Welchen Einfluss haben nun Kinder auf die mentale Gesundheit ihrer Eltern? Die Analyse berücksichtigt die Zahl der Kinder sowie räumliche Nähe und Kontakthäufigkeit zu den Kindern. Auf den ersten Blick zeigen kinderlose ältere Personen mehr Symptome von Depressionen als Eltern. Dieser Effekt verringert sich allerdings, sobald sozio-ökonomische Indikatoren berücksichtigt werden. Keinen Einfluss hat die räumliche Nähe zu Kindern auf die mentale Gesundheit ihrer Eltern. Jedoch hat die Kontakthäufigkeit zu Kindern einen Effekt: Ältere mit wenig Kontakt zu ihren Kindern (seltener als einmal in der Woche) sind eher von Depressionen betroffen als der Durchschnitt. Interessant ist auch, dass Ältere, die mit einem ihrer Kinder im Haus oder Haushalt leben, ein höheres Depressionsniveau haben als von den Kindern entfernt lebende Personen. Hier ist zu vermuten, dass gesundheitliche Probleme der Grund dafür sind, dass ältere Menschen mit ihren Kindern zusammenleben; die Kausalität läuft also eher in entgegengesetzte Richtung. 

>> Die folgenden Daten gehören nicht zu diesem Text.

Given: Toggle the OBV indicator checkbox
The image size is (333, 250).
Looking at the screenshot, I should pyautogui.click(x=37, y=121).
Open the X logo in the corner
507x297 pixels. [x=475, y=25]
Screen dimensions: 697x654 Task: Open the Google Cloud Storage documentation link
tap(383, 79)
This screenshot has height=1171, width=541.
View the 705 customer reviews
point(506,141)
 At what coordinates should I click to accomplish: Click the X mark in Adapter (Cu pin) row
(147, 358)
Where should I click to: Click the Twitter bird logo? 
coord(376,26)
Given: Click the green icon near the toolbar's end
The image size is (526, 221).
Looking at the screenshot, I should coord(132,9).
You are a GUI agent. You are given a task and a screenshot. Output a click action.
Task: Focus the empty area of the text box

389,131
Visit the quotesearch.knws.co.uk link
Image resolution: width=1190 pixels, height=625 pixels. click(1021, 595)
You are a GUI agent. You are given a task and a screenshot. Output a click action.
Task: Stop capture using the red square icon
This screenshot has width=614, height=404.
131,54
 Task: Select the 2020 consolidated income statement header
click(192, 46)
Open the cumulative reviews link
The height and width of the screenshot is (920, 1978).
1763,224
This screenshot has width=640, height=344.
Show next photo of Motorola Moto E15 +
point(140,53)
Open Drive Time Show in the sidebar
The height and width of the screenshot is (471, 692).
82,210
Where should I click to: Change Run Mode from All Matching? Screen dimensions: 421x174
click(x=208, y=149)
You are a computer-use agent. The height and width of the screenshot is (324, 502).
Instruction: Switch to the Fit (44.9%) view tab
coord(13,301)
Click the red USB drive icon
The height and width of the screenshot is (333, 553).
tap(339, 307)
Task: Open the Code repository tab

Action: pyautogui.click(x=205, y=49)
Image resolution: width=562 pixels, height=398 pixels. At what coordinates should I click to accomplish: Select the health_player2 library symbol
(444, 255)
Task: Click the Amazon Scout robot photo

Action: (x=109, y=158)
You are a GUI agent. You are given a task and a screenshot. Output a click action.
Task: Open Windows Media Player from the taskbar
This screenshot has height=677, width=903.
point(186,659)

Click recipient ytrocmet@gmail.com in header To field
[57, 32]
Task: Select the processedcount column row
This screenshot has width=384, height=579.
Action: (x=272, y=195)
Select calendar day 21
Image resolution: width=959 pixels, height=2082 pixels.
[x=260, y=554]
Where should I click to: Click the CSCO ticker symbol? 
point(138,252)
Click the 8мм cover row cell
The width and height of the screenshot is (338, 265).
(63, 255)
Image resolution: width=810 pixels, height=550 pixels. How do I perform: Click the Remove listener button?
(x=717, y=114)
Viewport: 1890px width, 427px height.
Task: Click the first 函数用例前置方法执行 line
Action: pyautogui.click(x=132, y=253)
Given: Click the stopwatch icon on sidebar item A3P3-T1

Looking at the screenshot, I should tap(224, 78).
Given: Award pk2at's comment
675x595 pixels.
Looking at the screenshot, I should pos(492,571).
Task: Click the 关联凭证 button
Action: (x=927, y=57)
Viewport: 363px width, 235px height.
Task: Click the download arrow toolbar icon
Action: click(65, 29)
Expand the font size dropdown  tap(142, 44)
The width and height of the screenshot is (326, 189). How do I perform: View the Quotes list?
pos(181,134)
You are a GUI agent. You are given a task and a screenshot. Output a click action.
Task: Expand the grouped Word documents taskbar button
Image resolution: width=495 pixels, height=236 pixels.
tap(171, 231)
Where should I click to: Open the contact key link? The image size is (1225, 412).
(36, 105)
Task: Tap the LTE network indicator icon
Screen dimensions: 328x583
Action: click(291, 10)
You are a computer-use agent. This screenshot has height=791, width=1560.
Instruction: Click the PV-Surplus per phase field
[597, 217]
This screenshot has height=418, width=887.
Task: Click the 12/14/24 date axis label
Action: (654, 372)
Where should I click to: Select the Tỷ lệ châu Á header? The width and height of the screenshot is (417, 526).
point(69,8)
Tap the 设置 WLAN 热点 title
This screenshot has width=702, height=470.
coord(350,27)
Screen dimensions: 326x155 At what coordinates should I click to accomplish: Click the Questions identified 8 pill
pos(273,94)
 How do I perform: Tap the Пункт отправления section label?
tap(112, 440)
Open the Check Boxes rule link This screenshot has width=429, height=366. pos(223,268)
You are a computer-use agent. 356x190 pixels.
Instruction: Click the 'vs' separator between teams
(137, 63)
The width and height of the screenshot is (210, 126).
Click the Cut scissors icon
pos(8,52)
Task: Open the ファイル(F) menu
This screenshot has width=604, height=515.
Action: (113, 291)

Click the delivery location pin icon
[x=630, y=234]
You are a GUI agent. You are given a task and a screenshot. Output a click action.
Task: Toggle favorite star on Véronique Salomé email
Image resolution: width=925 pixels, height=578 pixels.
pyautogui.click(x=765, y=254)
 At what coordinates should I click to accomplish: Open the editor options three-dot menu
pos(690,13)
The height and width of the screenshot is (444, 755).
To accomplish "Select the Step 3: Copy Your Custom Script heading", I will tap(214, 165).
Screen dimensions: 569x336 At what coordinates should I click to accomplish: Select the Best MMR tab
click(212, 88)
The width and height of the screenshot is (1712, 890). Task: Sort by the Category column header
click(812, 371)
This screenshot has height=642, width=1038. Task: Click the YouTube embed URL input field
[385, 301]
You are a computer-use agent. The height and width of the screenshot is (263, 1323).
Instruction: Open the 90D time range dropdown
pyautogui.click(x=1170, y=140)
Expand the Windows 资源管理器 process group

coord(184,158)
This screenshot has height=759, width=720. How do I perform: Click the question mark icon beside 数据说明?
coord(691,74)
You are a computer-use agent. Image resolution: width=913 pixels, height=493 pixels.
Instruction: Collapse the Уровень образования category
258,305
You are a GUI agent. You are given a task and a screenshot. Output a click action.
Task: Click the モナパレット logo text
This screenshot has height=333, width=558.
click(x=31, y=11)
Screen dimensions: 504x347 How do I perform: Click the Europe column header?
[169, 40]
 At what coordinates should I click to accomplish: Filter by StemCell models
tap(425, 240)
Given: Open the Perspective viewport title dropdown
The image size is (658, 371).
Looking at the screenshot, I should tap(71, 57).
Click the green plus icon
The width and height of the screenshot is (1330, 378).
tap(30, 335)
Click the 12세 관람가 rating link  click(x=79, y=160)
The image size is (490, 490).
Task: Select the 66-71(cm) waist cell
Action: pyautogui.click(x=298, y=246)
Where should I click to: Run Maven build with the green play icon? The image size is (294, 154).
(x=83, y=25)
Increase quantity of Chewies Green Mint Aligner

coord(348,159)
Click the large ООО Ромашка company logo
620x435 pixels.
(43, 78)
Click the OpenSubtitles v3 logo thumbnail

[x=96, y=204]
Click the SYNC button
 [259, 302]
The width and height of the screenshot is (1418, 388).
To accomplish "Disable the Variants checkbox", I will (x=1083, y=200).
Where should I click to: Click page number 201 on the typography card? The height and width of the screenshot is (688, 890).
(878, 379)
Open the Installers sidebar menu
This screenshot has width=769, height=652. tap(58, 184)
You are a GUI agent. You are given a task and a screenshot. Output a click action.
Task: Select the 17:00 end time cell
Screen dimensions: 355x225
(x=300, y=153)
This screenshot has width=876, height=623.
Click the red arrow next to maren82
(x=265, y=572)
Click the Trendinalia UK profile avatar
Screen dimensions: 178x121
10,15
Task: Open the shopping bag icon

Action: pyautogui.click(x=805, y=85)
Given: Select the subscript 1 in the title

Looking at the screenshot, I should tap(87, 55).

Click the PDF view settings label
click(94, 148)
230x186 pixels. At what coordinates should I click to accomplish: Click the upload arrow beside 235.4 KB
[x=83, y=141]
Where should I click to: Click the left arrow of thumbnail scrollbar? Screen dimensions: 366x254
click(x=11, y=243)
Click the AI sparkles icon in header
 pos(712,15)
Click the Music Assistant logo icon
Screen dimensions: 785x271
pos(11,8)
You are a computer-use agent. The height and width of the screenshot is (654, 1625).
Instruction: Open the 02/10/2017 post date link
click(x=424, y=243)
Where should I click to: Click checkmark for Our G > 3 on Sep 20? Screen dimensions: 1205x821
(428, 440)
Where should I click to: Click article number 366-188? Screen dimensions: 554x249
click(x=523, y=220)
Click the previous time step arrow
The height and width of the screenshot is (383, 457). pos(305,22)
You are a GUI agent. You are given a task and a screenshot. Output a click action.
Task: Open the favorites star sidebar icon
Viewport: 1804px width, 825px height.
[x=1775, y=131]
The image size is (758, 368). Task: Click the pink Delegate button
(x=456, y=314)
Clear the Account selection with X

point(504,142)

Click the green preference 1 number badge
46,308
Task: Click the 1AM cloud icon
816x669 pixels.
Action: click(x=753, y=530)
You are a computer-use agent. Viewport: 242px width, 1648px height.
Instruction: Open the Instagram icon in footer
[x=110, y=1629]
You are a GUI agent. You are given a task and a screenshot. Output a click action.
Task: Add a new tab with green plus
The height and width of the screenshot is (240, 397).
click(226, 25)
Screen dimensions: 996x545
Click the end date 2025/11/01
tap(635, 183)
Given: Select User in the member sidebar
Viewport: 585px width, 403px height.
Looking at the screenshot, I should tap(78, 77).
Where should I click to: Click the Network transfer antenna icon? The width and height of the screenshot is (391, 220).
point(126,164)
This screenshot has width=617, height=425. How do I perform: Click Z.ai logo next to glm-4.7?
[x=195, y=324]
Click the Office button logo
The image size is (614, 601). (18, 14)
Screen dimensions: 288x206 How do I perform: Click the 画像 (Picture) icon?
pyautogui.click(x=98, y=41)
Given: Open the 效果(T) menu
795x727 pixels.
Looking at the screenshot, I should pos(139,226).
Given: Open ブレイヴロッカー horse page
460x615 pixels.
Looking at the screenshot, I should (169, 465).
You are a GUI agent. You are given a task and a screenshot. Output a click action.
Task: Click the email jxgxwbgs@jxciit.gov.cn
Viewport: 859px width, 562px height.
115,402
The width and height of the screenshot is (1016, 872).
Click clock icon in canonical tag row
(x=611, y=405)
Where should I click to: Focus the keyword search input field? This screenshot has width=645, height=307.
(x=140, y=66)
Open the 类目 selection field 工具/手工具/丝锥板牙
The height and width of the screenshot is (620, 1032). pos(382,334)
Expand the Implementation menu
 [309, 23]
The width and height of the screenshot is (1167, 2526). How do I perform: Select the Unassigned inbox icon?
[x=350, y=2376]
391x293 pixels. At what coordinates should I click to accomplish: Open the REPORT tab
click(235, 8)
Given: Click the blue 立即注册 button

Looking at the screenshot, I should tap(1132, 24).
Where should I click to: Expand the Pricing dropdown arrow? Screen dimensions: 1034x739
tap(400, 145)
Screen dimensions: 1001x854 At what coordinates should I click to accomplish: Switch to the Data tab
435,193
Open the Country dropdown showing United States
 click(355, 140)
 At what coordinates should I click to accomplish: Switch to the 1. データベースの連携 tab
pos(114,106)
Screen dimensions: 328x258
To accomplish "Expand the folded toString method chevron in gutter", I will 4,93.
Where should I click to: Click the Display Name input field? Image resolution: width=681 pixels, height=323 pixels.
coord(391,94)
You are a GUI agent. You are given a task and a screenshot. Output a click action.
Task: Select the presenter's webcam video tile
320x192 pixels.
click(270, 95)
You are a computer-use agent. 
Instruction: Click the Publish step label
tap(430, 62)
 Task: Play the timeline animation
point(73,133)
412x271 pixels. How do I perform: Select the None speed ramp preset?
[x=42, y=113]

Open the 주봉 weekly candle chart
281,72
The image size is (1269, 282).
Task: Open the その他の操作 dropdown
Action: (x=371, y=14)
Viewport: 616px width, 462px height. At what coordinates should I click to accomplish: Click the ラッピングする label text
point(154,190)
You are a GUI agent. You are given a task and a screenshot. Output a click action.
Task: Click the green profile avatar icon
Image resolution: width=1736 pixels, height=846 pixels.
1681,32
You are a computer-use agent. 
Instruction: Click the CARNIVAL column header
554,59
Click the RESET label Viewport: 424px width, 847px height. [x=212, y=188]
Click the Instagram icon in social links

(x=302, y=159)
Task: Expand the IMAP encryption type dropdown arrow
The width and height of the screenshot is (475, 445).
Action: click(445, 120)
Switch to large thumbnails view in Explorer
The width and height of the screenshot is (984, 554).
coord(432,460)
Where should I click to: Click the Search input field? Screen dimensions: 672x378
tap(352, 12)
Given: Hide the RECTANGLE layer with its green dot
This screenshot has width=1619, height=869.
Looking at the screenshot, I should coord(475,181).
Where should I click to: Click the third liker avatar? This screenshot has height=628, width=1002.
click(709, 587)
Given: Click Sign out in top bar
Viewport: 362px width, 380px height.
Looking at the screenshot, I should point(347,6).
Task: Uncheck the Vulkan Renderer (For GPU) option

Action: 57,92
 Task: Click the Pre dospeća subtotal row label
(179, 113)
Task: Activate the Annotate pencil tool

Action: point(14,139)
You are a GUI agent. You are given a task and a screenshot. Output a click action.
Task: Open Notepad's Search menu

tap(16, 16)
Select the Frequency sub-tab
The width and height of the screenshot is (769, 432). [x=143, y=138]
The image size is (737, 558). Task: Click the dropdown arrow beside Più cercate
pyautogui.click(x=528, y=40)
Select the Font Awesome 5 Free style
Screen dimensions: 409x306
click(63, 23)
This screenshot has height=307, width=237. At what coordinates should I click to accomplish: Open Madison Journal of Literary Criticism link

Die Studie beweist, dass Kinder einen Einfluss auf die mentale Gesundheit ihrer Eltern haben. Sowohl Kinderlose als auch Eltern mit wenig Kontakt zu ihren Kindern haben im Alter mehr Symptome von Depressionen als Ältere mit Kindern bzw. mit regelmäßigem Kontakt zu ihren Kindern. Neben Kindern schützt aber auch eine Partnerschaft vor Depressionen. Eine Partnerschaft hat sogar einen stärkeren protektiven Einfluss auf die mentale Gesundheit eines Menschen als Elternschaft oder Kontakthäufigkeit zu den Kindern.

Literatur

  • *Buber, I. and H. Engelhardt: Children and mental health of elderly. Vienna Institute of Demography of the Austrian Academy of Sciences, Vienna 2006 (European demographic research papers; 3/2006) [forthcoming].
  • Prince, M.J. et al: Development of the EURO-D scale: a European Union initiative to compare symptoms of depression in 14 European centres. British Journal of Psychiatry 174(1999): 330-338.